__ASSIGNMENT__:
The span to repeat in the listing below runs from the line containing "Get your paper (70, 1809)" to the line containing "Nostalgia Essays (29, 1888)", inclusive. Repeat it exactly, and only it.

__PROVIDED INFORMATION__:

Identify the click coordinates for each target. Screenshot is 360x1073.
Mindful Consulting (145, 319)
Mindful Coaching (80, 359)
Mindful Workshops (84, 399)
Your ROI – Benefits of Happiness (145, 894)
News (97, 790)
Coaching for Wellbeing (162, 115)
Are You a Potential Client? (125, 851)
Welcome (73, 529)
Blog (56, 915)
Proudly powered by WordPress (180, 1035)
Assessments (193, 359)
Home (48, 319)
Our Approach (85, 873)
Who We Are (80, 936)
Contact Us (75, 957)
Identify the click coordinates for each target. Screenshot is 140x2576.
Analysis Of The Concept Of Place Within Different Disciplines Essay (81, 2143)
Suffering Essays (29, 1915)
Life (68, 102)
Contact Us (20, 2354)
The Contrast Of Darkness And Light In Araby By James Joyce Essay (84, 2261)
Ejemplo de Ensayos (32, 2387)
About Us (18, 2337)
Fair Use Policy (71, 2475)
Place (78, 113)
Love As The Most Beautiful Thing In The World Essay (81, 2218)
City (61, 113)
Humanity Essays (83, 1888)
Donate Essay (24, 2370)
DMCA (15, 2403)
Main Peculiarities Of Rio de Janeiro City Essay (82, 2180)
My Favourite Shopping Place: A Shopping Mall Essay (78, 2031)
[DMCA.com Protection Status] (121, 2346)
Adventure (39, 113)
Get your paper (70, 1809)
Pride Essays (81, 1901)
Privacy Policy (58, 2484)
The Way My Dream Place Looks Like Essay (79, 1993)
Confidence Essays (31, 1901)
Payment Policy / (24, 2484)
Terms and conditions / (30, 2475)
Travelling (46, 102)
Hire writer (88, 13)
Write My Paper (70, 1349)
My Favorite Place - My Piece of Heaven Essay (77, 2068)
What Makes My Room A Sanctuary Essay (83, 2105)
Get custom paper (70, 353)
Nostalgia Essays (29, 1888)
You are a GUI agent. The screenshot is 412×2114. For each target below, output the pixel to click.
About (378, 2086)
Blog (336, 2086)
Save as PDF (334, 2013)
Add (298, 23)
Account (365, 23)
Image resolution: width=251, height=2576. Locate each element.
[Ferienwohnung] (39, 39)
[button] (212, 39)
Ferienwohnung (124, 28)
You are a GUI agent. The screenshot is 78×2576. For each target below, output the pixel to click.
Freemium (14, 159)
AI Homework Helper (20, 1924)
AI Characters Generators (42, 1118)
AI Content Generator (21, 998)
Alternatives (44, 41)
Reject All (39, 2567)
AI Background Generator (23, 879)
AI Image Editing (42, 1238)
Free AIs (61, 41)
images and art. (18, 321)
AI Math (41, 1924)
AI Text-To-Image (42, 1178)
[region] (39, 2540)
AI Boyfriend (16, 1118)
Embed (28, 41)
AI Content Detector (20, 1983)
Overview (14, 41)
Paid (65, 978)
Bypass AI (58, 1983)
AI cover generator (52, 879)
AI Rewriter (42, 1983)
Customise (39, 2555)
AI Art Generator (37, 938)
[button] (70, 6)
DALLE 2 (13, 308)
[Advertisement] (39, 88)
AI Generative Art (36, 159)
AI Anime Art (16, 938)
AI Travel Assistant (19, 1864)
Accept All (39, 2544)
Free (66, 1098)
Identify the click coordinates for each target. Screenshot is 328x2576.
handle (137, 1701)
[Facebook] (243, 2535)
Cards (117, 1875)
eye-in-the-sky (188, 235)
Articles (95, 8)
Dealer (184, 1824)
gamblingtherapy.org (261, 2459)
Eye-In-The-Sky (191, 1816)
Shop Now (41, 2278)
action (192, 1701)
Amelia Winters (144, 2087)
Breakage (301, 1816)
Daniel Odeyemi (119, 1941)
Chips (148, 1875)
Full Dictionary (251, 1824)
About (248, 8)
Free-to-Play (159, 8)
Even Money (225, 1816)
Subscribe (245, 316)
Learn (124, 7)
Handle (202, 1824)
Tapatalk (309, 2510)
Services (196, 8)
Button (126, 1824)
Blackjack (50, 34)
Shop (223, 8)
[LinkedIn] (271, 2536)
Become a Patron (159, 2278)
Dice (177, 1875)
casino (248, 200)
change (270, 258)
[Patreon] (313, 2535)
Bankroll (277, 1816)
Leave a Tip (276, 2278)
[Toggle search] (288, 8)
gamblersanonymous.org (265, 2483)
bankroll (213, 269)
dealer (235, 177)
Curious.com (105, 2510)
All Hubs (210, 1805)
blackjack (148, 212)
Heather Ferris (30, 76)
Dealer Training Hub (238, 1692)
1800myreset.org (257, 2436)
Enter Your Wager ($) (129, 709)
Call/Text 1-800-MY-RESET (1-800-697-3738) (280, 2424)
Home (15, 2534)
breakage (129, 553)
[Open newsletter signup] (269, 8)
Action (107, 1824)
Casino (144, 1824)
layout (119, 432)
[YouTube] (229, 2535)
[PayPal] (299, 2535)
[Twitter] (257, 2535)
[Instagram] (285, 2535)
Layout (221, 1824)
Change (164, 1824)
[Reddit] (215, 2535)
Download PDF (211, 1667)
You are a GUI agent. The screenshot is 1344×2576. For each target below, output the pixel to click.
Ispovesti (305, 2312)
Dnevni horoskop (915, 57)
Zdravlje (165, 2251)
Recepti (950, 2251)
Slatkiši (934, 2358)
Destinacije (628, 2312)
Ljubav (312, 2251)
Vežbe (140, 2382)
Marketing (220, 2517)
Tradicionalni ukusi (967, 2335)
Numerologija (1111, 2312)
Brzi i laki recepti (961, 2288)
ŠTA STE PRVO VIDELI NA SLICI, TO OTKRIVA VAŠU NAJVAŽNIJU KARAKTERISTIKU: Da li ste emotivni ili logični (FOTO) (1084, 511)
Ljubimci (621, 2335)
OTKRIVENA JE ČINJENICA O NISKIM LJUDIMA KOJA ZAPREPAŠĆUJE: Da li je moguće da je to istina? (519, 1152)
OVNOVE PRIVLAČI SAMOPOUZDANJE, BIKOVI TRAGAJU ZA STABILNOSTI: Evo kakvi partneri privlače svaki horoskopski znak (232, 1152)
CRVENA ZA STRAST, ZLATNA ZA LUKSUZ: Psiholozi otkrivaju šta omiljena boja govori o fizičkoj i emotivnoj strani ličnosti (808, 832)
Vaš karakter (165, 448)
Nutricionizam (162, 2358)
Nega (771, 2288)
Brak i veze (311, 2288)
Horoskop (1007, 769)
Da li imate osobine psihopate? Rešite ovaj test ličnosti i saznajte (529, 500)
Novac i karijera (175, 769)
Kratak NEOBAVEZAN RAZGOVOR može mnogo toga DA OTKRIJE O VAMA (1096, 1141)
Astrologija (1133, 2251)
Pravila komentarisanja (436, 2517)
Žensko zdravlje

__RESPONSE TO THIS TASK__:
Get your paper (70, 1809)
Pride Essays (81, 1901)
Privacy Policy (58, 2484)
The Way My Dream Place Looks Like Essay (79, 1993)
Confidence Essays (31, 1901)
Payment Policy / (24, 2484)
Terms and conditions / (30, 2475)
Travelling (46, 102)
Hire writer (88, 13)
Write My Paper (70, 1349)
My Favorite Place - My Piece of Heaven Essay (77, 2068)
What Makes My Room A Sanctuary Essay (83, 2105)
Get custom paper (70, 353)
Nostalgia Essays (29, 1888)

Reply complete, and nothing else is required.